Gilbert Ryle’s Concept of Mind.


Gilbert Ryle’s Concept of Mind.

In the first chapter of Ryle’s Concept of Mind, he attacks or confronts the Cartesian theory of the mind, a dualism which he (Descartes) postulates that every human being has both a body and a mind and both are strapped together. Consequently, Descartes’ theory holds that the human bodies are in space and are subject to mechanical laws. However, the minds are not of space neither are their operations subject to mechanical laws. Hence, for Descartes, the human person may be said of possessing two separate entities. These two separate entities are the body and the mind (though residing in one, that is, the body) ___the former is public or the physical and the later is the private or mental. According to Ryle, he characteristically labeled this theory as “the dogma of the ghost in the machine.”
For Ryle, the problem in understanding how the mind and body influences each other poses us with some theoretical difficulties. Thus, what the mind and body wills (for instance, hunger, illness, pain, joy, what affects the eyes and ears, and so on) has something to do with what the mind perceives. The relationship between the mind and the body remain mysterious, so much that we find it very difficult to classify which (that is the body or mind) is active or affected, since they can belong to neither of both.
Ryle in his critique against the “dogma of the ghost in the machine” rejects the theory that the mental states are distinct entities from the physical state. Ryle gave an explicit analogy of a foreigner visiting Oxford University for the first time and having taken him round the college structures, he asks: “where is the University?” Ryle’s analogy could be explained thus; the mind and the body are not separate or distinct from the other. For as the body is a complex organized unit, so the mind is a complex organized unit, though both are of different structure. Ryle pointed out the absurdity that arose from the dualism theory which is “the Ghost in the Machine and the Category-mistake.” Put differently, as the body is a field of cause and effects, so the mind must be another field of cause and effects, however, not a mechanical cause and effect.
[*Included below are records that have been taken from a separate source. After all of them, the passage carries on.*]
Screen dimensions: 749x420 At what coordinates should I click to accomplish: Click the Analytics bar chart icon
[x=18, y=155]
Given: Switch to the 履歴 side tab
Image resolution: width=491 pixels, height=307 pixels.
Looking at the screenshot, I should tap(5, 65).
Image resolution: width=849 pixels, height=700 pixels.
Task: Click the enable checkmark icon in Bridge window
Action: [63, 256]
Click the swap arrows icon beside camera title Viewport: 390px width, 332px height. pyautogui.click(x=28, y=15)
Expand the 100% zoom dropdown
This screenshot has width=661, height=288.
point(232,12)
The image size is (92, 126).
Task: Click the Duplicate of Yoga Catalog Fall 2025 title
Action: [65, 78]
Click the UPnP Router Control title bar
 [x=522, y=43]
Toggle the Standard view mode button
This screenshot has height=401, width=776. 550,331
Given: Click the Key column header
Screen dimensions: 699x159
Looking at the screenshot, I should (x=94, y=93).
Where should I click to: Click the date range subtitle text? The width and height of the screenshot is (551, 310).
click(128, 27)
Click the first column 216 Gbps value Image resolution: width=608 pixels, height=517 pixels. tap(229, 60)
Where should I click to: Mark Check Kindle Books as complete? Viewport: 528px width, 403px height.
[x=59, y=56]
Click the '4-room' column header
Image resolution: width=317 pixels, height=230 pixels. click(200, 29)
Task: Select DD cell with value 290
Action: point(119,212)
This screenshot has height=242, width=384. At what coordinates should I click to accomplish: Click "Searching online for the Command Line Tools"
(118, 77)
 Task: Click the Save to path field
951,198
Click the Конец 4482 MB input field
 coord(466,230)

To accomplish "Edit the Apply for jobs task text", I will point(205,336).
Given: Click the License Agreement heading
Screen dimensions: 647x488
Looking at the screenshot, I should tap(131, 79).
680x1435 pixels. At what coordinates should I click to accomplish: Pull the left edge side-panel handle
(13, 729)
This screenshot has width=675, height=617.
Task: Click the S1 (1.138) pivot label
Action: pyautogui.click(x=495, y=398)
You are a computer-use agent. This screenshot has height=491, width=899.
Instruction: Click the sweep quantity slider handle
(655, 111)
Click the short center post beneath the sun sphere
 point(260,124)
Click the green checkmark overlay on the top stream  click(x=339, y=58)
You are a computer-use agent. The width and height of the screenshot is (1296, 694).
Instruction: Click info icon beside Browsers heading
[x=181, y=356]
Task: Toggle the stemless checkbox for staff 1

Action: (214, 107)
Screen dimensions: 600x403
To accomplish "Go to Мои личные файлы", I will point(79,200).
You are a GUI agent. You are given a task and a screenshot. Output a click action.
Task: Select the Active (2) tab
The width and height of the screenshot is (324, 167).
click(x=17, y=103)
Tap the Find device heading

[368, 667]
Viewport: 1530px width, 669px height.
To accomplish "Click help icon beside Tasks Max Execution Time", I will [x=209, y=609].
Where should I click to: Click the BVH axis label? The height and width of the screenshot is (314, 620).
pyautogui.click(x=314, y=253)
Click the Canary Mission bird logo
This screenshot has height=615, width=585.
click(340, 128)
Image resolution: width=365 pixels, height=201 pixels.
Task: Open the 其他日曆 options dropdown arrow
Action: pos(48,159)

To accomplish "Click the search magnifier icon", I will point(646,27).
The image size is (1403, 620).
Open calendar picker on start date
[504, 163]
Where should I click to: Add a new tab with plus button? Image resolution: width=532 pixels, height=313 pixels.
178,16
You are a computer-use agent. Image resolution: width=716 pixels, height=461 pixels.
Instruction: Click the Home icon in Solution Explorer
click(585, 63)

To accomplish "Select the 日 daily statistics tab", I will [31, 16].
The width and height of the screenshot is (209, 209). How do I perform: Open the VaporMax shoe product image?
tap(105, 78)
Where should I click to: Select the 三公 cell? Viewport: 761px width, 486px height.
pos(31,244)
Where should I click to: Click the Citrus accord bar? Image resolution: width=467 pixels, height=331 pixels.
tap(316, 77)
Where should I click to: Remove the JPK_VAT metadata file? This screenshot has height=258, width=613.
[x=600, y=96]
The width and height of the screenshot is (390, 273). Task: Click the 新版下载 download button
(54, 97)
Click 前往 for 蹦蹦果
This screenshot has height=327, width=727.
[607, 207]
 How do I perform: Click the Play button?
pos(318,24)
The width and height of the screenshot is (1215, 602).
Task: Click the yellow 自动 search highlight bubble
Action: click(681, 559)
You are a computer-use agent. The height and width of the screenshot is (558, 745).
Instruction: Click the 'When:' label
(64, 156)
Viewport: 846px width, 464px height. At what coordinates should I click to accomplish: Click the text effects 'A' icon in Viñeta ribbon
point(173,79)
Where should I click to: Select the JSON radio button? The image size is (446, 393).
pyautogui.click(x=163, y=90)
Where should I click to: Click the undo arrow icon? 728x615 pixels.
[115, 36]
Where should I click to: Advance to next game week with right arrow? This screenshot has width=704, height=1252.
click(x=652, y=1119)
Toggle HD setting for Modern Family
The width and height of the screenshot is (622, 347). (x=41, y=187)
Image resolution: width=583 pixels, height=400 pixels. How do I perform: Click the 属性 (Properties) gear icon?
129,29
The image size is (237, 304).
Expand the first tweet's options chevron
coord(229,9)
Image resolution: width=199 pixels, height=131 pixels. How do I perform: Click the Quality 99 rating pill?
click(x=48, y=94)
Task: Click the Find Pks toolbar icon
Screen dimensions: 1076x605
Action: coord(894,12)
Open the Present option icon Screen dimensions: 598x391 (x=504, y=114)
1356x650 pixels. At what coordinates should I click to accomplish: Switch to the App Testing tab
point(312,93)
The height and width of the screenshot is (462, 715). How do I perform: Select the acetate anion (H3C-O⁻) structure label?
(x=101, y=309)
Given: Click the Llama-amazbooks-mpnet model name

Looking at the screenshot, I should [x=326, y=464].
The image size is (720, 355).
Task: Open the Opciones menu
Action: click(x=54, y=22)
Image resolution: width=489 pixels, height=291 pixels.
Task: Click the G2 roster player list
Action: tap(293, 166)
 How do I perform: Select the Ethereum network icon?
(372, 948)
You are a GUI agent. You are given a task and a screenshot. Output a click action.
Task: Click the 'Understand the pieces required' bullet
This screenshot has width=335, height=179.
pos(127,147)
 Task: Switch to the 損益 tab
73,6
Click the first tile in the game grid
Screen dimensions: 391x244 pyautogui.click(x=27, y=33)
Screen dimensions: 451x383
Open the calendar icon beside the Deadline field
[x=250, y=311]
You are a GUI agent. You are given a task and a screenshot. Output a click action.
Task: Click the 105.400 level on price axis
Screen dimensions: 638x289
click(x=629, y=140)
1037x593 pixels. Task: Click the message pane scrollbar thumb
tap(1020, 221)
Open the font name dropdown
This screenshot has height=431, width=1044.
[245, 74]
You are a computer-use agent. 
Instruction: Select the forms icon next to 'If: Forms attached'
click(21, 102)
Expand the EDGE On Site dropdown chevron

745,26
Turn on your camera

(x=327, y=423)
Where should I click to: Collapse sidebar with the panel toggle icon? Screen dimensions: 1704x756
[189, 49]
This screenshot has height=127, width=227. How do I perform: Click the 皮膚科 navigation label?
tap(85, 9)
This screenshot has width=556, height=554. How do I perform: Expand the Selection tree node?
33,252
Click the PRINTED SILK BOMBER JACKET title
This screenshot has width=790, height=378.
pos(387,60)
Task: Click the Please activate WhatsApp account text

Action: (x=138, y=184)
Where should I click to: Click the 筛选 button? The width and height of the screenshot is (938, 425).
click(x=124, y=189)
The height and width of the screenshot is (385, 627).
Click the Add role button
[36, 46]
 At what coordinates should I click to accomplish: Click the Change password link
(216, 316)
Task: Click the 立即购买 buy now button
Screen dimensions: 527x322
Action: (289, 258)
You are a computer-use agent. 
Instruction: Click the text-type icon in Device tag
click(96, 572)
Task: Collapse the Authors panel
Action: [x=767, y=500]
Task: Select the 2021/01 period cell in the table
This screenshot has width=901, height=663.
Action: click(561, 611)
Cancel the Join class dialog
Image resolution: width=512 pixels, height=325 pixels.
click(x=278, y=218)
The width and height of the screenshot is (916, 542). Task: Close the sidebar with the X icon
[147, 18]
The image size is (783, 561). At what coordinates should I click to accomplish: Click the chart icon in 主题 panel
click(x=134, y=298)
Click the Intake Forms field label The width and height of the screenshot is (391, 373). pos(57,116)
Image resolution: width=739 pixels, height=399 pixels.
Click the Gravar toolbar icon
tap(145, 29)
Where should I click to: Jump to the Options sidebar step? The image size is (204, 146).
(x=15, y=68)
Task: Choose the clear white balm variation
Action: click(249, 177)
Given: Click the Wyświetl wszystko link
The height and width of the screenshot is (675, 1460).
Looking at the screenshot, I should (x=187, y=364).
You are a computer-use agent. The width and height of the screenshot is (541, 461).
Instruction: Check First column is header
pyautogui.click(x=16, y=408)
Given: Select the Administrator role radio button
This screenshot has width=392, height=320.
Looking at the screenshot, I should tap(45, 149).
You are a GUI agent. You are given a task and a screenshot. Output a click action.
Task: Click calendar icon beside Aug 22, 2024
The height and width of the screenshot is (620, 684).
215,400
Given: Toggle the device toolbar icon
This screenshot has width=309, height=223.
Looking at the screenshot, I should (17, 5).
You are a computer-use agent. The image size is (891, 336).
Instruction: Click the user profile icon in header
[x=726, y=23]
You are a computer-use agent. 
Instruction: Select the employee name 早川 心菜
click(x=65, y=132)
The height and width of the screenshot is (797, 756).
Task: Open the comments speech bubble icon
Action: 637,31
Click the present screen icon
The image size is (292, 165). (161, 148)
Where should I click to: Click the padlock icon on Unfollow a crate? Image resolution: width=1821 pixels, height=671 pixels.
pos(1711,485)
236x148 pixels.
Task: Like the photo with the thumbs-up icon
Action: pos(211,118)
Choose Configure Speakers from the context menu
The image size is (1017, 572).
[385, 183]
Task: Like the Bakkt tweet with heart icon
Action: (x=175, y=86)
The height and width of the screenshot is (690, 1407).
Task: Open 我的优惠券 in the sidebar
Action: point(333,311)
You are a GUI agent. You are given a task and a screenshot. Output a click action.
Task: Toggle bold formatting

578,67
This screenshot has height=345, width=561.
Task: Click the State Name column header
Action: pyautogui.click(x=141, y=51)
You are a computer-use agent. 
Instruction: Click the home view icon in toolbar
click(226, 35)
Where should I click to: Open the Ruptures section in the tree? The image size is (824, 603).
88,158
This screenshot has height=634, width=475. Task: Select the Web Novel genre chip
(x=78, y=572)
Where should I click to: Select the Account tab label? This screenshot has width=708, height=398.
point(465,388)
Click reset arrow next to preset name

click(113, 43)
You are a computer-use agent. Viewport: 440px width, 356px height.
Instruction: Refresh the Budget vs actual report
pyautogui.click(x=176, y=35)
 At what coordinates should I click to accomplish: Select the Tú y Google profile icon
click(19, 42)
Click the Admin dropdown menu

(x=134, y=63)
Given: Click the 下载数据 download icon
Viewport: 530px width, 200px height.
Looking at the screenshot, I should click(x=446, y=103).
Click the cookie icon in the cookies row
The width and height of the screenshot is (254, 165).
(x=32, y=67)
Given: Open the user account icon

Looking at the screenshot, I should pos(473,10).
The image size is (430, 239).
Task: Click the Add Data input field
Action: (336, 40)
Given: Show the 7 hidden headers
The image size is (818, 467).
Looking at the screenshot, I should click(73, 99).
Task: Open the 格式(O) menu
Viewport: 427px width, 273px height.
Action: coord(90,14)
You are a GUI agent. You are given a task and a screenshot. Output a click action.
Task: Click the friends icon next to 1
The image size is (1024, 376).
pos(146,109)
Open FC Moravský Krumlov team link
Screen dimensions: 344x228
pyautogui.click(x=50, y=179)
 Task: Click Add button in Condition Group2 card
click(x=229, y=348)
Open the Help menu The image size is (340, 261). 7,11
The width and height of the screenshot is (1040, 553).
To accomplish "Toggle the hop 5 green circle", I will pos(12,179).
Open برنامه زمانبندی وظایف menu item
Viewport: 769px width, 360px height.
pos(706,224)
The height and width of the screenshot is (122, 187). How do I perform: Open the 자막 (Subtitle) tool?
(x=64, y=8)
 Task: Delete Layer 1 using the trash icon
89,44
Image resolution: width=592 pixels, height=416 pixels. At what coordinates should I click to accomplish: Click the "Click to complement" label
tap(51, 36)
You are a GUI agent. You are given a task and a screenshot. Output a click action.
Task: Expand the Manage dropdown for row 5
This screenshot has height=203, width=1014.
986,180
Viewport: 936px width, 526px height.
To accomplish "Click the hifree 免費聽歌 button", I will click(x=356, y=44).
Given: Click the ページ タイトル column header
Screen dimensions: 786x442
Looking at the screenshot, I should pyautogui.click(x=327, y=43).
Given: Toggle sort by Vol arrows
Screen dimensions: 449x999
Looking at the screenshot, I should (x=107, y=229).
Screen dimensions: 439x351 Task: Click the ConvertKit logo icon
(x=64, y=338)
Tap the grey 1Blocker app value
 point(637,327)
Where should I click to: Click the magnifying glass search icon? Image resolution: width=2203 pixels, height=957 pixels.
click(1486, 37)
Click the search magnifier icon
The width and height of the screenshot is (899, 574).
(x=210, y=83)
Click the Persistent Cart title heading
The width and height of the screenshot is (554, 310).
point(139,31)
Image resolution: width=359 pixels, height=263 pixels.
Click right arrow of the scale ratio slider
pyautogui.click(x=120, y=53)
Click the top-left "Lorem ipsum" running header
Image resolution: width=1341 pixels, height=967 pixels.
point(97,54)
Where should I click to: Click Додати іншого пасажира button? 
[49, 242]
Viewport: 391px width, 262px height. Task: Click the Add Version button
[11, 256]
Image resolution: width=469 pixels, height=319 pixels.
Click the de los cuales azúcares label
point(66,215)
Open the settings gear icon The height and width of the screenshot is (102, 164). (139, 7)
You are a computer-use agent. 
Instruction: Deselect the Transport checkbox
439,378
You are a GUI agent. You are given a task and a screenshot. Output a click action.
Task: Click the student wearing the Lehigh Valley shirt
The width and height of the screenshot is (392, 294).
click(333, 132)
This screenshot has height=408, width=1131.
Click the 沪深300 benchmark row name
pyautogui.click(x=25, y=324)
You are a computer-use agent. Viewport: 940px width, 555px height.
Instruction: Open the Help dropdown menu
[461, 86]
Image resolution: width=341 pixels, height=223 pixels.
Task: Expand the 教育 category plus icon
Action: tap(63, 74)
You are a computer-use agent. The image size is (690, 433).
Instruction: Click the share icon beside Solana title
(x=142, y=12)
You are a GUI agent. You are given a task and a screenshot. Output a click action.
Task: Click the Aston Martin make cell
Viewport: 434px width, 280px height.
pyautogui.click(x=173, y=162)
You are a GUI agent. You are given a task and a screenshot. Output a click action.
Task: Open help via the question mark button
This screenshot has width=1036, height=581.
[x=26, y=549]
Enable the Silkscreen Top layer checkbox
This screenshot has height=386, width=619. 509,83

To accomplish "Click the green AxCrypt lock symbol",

In Ryle’s analysis of the concept of mind, he further identified the differences between the physical and the mental as differences within the common framework of the categories of things, attribute, state, cause and effect. He represents minds as things; however, these sorts of things are different from the body; the mental processes are both causes and effects, but different from the causes and effects of the body.
In addition, He attacks the common treasure of the Cartesian tradition and phenomenology, that of a mind different from the empirical world, a set of images, processes, mental events separate from the public and observable behaviors.  Ryle stated that, minds are not merely ghosts, they are themselves spectral machines. Although the human body is an engine, it is not just an ordinary engine; since parts of its workings are governed by another engine inside it.